Gestational age at delivery
Gestational age at delivery has been shown to impact the bacterial microbiota, including initial community differences and the pace of bacterial community maturation, but differences are often resolved by 2 years of age, when the bacterial community has reached an adult-like state [
55‐
57]. For infants born at an early gestational age, the health impact of intestinal fungi is particularly significant, as the incidence of invasive, systemic candidiasis in these infants is approximately 10%, with an associated mortality rate of approximately 20% [
58]. Susceptibility to invasive infection has been correlated with relative overgrowth of fungi, especially within the GI tract [
8‐
10], as well as the presence of several predisposing clinical factors including a naïve immune system, bacterial dysbiosis due to antibiotic exposure, and use of parenteral nutrition, among other factors (Fig.
2) [
59]. In an attempt to reduce rates of invasive candidiasis in this vulnerable population, prophylactic antifungals, such as nystatin and fluconazole, are often used in neonatal intensive care units.
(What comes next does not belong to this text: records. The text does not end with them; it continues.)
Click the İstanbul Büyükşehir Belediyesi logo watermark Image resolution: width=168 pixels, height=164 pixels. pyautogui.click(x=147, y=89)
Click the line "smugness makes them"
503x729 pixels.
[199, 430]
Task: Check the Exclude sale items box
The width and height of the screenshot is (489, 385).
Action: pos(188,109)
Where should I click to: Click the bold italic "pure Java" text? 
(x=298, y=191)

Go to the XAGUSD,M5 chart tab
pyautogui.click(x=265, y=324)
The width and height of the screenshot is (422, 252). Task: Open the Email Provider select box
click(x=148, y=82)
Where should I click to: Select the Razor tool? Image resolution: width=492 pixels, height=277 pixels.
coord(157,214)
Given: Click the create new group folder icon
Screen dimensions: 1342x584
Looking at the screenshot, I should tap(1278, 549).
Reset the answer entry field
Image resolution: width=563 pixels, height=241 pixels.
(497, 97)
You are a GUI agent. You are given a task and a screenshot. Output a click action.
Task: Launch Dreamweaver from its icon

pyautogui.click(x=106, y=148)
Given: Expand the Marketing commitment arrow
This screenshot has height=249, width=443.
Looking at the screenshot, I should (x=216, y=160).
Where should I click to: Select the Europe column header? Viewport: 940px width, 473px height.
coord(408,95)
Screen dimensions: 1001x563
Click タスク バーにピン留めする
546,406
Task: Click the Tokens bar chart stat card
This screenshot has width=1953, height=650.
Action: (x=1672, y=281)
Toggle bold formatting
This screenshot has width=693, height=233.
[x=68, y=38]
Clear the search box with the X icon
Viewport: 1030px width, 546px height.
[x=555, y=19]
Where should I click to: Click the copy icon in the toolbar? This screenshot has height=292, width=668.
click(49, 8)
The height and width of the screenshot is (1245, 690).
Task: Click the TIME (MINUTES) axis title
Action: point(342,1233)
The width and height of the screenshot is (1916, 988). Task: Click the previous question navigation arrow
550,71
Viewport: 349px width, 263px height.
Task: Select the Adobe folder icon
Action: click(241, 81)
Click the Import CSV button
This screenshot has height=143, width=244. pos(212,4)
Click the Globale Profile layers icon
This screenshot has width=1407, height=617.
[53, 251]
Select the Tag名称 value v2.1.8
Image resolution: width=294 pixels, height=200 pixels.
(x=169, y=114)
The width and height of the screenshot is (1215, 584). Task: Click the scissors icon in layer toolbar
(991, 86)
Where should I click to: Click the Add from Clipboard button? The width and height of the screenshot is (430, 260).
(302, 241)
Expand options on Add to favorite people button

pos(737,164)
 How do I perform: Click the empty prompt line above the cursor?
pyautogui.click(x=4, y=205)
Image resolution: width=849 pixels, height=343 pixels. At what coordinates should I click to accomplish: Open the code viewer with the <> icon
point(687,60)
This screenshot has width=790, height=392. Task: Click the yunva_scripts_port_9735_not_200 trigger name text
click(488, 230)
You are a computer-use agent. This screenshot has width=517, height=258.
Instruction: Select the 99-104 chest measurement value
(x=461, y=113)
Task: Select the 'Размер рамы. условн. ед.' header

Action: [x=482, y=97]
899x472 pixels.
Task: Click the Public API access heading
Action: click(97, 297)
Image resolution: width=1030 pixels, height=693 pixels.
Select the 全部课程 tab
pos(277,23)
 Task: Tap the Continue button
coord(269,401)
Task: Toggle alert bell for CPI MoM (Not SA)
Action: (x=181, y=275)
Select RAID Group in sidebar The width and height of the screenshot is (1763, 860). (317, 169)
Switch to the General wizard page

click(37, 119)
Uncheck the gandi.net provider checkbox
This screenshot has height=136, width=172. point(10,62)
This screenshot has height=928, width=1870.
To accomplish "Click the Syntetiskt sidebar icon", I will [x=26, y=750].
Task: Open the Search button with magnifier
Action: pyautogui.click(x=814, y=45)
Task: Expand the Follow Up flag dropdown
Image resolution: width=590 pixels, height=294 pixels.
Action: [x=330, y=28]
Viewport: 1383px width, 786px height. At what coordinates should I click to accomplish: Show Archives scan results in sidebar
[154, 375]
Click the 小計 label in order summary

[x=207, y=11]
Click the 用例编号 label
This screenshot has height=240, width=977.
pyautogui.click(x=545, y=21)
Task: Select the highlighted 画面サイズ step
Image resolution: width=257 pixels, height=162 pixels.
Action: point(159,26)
In particular, fluconazole has been shown to reduce
Candida overgrowth at several body sites, including skin, the respiratory tract, and the GI tract, and its use has been associated with a decreased rate of invasive candidiasis in extremely low birth weight infants [
60,
61]. Recently, the enteral administration of bacterial and fungal probiotics, such as
Lactobacillus reuteri,
L. casei,
L. rhamnosus,
L. acidophilus,
Streptococcus thermophilus,
Bidiobacterium longum,
B. bifidum,
B. lactis, and
S. boulardii, have also been used to reduce invasive candidiasis [
59,
60]; however, their efficacy remains unclear and their primary site of action is limited to the GI tract. Despite the administration of antifungals, fungal colonization still occurs in some infants, as demonstrated in a study of 11 extremely low birth weight infants, all of whom received an enteral anti-fungal treatment, nystatin, as well as antibacterial antibiotics [
26]. Of these 11 infants, 7 produced ITS amplicons from their stool, with
Saccharomycetales being the most abundant order, as well as
Candida and
Cryptococcus species. Thus, despite efforts to prevent fungal colonization, fungi maintain the ability to persist in the infant GI tract. In infants born at early gestational ages, beneficial fungi, such as
S. boulardii, may help to regulate the growth of opportunistic fungal colonizers such as
Candida. Additionally, given the association of bacterial dysbiosis with systemic candidiasis in infants born at an early gestational age, a robust bacterial community may play an important role in mycobiota regulation, as discussed below.